Perlu adanya kebijakan hukum pidana yang berkeadilan dan lebih fleksibel. Selama ini kecenderungan menjatuhkan hukuman penjara sangat besar. Hal ini menyebabkan Lapas/rutan menjadi penuh. Diperlukan kebijakan baru dalam menjatuhkan hukuman. Misalnya untuk terdakwa pengidap HIV/AIDS tidak serta merta dijatuhi hukuman penjara. Namun perlu dilihat bagaimana keadaan terdakwa. Bila memang keadaannya telah masuk pada stadium yang parah maka bisa diberikan hukuman lain. Tentunya penilaian mengenai keadaan terdakwa harus melalui pemeriksaan dokter ahli. Kemudian dalam hal narapidana penderita HIV/AIDS sudah masuk pada stadium yang tidak dapat ditolong, maka perlu ada kebijakan hukum dimana narapidana tersebut diberikan keringanan.
11.
Perlu dilakukan peningkatan kesejahteraan petugas pemasyarakatan guna meningkatkan semangat kerja dari para petugas. Demikian beberapa saran yang dapat disampaikan. Semoga para pihak yang berkepentingan dengan usaha dan kebijakan penanggulangan HIV/AIDS di Lapas/rutan dapat mengambil manfaatnya.
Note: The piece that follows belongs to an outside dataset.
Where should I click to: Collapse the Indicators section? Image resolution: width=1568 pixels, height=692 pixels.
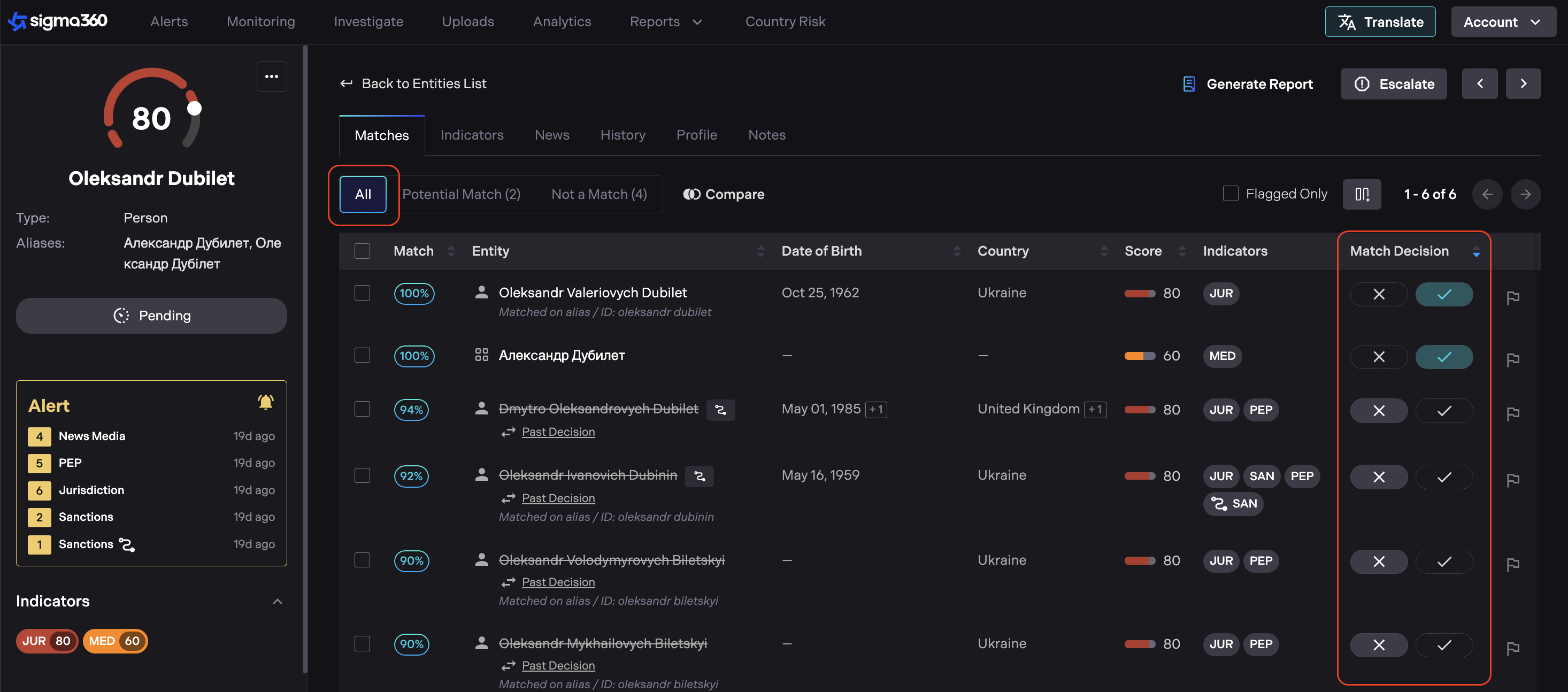[277, 601]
Oleh karena itu di masa mendatang implementasi kebijakan penanggulangan HIV/AIDS di Lapas/rutan diharapkan dapat berjalan dengan lebih baik. Serta pelaksanaan kebijakan penanggulangan HIV/AIDS
tersebut dapat lebih memperhatikan hak-hak dari warga binaan. Diharapkan juga berkembangnya pemahaman yang lebih komprehensif mengenai usaha dan kebijakan penanggulangan HIV/AIDS di Lapas/rutan.